We talked and talked. We took long walks together. She showed me things, explained them, interpreted much that I had not understood. Through her sympathetic intelligence I became more and more comprehending of the spirit of the people of Herland, more and more appreciative of its marvelous inner growth as well as outer perfection.

I ceased to feel a stranger, a prisoner. There was a sense of understanding, of identity, of purpose. We discussed—everything. And, as I traveled farther and farther, exploring the rich, sweet soul of her, my sense of pleasant friendship became but a broad foundation for such height, such breadth, such interlocked combination of feeling as left me fairly blinded with the wonder of it.

As I’ve said, I had never cared very much for women, nor they for me—not Terry-fashion. But this one—

At first I never even thought of her “in that way,” as the girls have it. I had not come to the country with any Turkish-harem intentions, and I was no woman-worshipper like Jeff. I just liked that girl “as a friend,” as we say. That friendship grew like a tree. She was such a good sport! We did all kinds of things together. She taught me games and I taught her games, and we raced and rowed and had all manner of fun, as well as higher comradeship.

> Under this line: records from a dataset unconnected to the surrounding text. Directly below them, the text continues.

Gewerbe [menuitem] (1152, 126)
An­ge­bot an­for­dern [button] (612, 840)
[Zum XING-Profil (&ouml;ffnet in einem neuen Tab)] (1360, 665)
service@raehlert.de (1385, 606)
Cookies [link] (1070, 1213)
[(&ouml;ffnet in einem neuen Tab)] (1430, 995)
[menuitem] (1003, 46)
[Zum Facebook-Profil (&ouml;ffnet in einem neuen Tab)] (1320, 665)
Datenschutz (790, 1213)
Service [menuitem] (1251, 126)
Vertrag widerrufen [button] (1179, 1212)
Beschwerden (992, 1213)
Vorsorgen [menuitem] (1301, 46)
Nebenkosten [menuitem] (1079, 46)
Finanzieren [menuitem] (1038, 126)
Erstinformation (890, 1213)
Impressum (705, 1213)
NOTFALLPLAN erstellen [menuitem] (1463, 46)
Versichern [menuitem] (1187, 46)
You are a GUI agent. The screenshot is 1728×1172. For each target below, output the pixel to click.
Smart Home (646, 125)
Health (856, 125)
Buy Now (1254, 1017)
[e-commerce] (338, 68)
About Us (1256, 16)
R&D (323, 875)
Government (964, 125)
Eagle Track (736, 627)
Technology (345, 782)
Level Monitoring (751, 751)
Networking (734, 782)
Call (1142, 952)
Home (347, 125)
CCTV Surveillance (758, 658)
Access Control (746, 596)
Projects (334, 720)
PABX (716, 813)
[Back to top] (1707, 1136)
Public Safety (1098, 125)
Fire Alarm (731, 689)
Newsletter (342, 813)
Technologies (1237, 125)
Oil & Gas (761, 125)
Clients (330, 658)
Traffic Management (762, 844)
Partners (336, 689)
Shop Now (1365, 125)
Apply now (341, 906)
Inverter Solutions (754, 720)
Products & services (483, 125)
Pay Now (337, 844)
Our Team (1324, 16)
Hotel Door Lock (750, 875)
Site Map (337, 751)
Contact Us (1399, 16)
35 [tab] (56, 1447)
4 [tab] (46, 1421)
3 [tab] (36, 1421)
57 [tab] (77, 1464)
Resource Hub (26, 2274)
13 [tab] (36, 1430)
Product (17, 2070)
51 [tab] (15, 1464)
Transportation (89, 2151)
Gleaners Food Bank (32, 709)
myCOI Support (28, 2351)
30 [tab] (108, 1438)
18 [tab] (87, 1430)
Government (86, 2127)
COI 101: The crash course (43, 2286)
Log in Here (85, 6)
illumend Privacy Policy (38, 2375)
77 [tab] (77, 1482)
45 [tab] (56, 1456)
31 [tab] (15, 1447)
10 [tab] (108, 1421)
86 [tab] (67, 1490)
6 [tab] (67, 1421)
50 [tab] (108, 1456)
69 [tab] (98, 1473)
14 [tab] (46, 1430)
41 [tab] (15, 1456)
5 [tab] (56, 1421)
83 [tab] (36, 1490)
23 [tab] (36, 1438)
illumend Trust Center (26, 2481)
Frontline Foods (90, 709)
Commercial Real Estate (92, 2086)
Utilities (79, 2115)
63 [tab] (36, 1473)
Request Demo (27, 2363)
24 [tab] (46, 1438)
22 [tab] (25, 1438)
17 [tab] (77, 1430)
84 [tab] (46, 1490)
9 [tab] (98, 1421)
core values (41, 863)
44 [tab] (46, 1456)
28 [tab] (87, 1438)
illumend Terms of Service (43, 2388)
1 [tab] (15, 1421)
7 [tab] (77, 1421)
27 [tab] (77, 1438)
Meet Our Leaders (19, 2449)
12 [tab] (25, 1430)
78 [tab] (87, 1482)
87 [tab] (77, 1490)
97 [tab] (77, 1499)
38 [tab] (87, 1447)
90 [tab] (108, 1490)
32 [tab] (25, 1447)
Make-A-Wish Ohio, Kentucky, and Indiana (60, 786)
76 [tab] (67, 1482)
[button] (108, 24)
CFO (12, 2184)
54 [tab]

Then, as I got on farther, the palace and treasures and snowy mountain ranges opened up. I had never known there could be such a human being. So—great. I don’t mean talented. She was a forester—one of the best—but it was not that gift I mean. When I say great, I mean great—big, all through. If I had known more of those women, as intimately, I should not have found her so unique; but even among them she was noble. Her mother was an Over Mother—and her grandmother, too, I heard later.

So she told me more and more of her beautiful land; and I told her as much, yes, more than I wanted to, about mine; and we became inseparable. Then this deeper recognition came and grew. I felt my own soul rise and lift its wings, as it were. Life got bigger. It seemed as if I understood—as I never had before—as if I could Do things—as if I too could grow—if she would help me. And then It came—to both of us, all at once.

A still day—on the edge of the world, their world. The two of us, gazing out over the far dim forestland below, talking of heaven and earth and human life, and of my land and other lands and what they needed and what I hoped to do for them—

“If you will help me,” I said.

She turned to me, with that high, sweet look of hers, and then, as her eyes rested in mine and her hands too—then suddenly there blazed out between us a farther glory, instant, overwhelming—quite beyond any words of mine to tell.

Celis was a blue-and-gold-and-rose person; Alma, black-and-white-and-red, a blazing beauty. Ellador was brown: hair dark and soft, like a seal coat; clear brown skin with a healthy red in it; brown eyes—all the way from topaz to black velvet they seemed to range—splendid girls, all of them.